» **SUPPLIED PASSAGE**
☆ ☆ ☆ ☆ ☆
Religious Minorities in China Falling Victim to ‘Re-education’ Camps
What’s in a name? Well, quite a lot if you are one of the 1 million-plus Muslim Uyghurs currently languishing in so-called “re-education” camps in China.
The Chinese authorities have, it is claimed, established “transformation through education” centres of different kinds throughout 31 provinces, municipalities and autonomous regions of China, including various newly-built mountain villa resorts, hotels, guesthouses and study classes.
Within these “transformation through education” centres, there are also Christians who are allegedly typically monitored 24 hours a day and forced to watch “educational” films propagandizing atheism and nationalism.
Recently, facing the international community’s constant denunciation and condemnation of Xinjiang’s “transformation through education” camps, the Chinese Communist Party authorities have switched from denying the camps’ existence to claiming that they are “vocational training centres.”
Critics, though, say the camps, whatever the name given to them, remain the same and amount to jails where inmates are subject to “severe indoctrinations.”
Simply renaming the centres, though, is merely a futile attempt to legitimize them, it is argued.
☆ ☆ ☆ ☆ ☆
Data for locating words and elements:

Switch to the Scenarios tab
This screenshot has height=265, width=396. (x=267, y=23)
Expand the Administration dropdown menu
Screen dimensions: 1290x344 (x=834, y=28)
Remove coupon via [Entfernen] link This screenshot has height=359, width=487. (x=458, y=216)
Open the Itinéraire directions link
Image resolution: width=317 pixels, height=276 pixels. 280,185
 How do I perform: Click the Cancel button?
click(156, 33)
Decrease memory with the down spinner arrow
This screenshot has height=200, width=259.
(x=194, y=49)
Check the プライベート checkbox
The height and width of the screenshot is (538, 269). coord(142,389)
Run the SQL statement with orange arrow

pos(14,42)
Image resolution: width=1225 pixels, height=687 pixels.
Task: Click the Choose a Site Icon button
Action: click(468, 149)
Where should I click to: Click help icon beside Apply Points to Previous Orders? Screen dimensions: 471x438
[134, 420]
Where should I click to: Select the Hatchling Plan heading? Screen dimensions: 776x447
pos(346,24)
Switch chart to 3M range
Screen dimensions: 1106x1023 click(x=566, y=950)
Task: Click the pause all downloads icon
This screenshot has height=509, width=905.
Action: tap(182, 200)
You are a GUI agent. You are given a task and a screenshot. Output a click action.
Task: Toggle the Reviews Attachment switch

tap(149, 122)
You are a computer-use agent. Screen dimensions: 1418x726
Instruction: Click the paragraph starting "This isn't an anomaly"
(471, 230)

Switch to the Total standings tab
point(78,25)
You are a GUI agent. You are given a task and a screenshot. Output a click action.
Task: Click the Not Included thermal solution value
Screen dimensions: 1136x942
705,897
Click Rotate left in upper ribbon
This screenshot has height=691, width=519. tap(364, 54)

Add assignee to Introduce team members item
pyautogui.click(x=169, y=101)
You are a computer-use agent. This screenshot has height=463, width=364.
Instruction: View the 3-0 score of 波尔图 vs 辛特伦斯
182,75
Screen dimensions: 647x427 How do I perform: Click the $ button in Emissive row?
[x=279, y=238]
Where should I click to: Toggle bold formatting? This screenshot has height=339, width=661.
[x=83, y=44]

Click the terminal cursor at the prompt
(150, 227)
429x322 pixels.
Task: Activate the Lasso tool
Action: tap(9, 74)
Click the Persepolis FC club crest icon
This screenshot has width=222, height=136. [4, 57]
☆ ☆ ☆ ☆ ☆
» **GIVEN PROBLEM 1**
In the article on China's re-education camps, what do Chinese Communist Party authorities now claim the Xinjiang camps are?
» **GIVEN PROBLEM 2**
Write the next part of the article on China's re-education camps, picking up after its final sentence.

» **TASK OUTPUT 1**
They claim the camps are "vocational training centres."

» **TASK OUTPUT 2**
On November 12, 2018, Bitter Winter, which monitors human rights abuses in China and elsewhere, published what it calls exclusive images of one of the “transformation through education camps.”
This, it is claimed, is where one and a half million prisoners of conscience are held in China, one million of them Uyghur Muslims. One Bitter Winter reporter sent images of another camp in Xinjiang, said to have an internal structure identical to that of a prison.
It is not just Uyghur Muslims who are detained but people belonging to countless other religions, including The Church of Almighty God (CAG).
The aim? According to the respected Brussels-based rights campaigner, Willy Fautre, is “forced indoctrination into atheism.”
Case studies of some of those targeted are cited in the annual report of The Church of Almighty God, which is the largest new Chinese Christian religious movement and also, allegedly, the most persecuted.
The CAG, it is claimed, has been persecuted since it was banned in 1995 and more than 300,000 members of the Church have been detained in China.
In the camps, various slogans are written on the walls outside of the classrooms, such as: “Make a habit of studying Mandarin” (intended for Uyghurs who normally do not speak Mandarin but only their own Uyghur language) and “Follow the guidance of Xi Jinping’s thought on socialism with Chinese characteristics for a new era, and untiringly strive to achieve the dream of the people of China to bring about a great rejuvenation of the Chinese nation.”
Bitter Winter, though, says that their footage proves that, despite being renamed by the CCP, the camps are “indeed jails by any other name, where inmates are subject to severe indoctrinations.”
There are also credible reports that some are tortured and die there, states Bitter Winter, based in Milan.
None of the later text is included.